##### SUPPLIED DATA

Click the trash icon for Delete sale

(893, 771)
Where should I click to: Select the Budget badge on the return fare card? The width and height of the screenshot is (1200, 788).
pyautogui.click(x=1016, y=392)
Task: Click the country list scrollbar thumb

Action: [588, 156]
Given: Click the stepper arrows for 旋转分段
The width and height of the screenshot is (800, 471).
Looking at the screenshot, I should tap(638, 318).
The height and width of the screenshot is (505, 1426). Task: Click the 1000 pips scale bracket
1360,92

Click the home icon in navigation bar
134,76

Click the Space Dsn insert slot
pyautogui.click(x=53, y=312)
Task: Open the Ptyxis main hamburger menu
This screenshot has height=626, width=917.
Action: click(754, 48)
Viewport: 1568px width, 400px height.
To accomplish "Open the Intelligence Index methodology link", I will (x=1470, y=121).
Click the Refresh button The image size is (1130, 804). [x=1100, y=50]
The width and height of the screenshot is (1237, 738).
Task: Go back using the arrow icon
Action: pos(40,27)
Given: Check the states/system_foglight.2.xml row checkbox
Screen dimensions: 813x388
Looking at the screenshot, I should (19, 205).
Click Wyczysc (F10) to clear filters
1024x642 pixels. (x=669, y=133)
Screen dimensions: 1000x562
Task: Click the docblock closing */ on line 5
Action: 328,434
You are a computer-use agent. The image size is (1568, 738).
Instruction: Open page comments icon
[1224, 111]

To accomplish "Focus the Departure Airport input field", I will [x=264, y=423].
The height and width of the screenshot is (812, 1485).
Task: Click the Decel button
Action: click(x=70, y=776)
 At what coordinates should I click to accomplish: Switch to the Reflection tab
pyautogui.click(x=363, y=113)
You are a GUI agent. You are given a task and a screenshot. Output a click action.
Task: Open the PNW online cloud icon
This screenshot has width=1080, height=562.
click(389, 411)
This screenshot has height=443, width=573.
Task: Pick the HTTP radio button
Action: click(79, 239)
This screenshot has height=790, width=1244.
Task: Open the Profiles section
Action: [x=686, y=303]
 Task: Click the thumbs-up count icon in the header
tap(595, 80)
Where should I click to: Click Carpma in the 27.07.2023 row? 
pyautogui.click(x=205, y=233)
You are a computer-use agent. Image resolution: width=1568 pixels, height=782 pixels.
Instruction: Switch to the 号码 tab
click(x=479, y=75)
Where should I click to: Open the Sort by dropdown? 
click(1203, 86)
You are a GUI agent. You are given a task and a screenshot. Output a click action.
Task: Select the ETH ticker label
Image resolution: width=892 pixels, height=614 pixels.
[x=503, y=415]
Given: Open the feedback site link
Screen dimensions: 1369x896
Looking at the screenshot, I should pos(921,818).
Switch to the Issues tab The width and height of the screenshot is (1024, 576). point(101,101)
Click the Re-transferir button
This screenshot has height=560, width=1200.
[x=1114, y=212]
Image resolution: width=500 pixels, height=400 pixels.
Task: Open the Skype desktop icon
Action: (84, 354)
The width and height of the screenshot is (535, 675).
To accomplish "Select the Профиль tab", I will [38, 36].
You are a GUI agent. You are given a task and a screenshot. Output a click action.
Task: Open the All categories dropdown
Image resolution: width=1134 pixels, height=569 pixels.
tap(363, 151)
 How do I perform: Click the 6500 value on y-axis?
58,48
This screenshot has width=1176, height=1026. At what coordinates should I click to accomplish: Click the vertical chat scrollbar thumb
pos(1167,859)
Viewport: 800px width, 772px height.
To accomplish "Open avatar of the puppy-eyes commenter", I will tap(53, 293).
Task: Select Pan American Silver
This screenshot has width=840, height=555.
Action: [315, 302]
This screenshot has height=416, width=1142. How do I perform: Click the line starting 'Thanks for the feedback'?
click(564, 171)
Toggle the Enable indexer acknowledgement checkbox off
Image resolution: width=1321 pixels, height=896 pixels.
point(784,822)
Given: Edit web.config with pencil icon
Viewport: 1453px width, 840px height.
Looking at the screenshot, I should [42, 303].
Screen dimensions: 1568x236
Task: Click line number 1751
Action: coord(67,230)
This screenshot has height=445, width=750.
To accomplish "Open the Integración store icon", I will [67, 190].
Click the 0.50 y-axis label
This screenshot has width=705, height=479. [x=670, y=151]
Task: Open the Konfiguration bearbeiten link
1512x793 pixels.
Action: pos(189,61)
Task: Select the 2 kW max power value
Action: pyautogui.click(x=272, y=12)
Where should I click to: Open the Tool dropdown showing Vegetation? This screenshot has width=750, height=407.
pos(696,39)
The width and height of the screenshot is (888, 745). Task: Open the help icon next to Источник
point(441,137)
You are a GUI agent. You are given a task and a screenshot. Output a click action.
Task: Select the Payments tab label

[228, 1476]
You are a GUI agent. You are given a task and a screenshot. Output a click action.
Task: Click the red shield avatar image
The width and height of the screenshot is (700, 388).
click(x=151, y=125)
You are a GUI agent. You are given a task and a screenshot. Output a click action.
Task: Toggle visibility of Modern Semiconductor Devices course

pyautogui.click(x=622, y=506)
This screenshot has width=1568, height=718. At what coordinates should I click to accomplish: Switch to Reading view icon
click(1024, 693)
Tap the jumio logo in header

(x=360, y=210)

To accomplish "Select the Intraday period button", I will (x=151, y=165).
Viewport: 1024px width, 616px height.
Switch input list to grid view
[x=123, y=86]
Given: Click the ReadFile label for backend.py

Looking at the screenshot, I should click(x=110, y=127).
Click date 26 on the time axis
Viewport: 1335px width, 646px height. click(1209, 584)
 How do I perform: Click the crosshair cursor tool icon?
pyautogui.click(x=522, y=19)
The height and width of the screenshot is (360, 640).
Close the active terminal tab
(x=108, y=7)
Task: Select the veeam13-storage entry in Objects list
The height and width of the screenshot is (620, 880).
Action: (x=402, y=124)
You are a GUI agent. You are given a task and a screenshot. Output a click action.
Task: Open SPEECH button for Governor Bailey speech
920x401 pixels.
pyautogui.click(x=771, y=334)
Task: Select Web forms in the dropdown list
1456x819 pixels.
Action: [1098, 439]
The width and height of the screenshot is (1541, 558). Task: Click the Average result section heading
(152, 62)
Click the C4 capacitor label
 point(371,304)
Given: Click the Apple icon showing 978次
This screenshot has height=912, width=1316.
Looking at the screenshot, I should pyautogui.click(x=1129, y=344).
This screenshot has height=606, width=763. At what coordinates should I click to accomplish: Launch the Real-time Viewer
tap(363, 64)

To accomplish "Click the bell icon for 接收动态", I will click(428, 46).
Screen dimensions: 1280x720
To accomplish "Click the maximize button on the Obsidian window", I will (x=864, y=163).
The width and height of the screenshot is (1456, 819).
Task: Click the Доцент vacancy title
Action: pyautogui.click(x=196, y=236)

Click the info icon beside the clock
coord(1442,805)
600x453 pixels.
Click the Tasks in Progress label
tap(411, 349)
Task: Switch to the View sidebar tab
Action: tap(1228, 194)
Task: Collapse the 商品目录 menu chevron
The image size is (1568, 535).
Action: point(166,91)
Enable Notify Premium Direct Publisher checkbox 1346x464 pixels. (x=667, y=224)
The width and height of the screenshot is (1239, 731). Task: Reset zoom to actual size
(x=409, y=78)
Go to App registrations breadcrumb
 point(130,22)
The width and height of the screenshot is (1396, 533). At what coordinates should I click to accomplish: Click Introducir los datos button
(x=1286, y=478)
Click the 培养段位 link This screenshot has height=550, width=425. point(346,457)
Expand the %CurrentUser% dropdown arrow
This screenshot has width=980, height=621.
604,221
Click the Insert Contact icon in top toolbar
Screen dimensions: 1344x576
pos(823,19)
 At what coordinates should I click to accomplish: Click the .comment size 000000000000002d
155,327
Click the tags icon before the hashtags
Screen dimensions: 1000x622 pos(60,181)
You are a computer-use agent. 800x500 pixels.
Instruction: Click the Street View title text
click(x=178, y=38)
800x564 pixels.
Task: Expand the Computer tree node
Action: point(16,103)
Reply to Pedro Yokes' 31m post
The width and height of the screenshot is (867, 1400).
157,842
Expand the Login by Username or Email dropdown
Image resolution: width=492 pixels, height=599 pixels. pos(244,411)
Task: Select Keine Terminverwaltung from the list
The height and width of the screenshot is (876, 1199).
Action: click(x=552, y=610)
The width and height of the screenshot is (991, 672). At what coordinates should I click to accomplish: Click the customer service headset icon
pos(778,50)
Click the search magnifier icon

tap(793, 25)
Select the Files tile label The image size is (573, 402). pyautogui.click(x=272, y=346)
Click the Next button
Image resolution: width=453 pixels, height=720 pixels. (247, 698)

##########

- _WORK TO COMPLETE_
In the entries above, identify each line that includes the string "menu", then copy it.

- _WRITTEN SOLUTION_
Task: Open the Ptyxis main hamburger menu
Task: Collapse the 商品目录 menu chevron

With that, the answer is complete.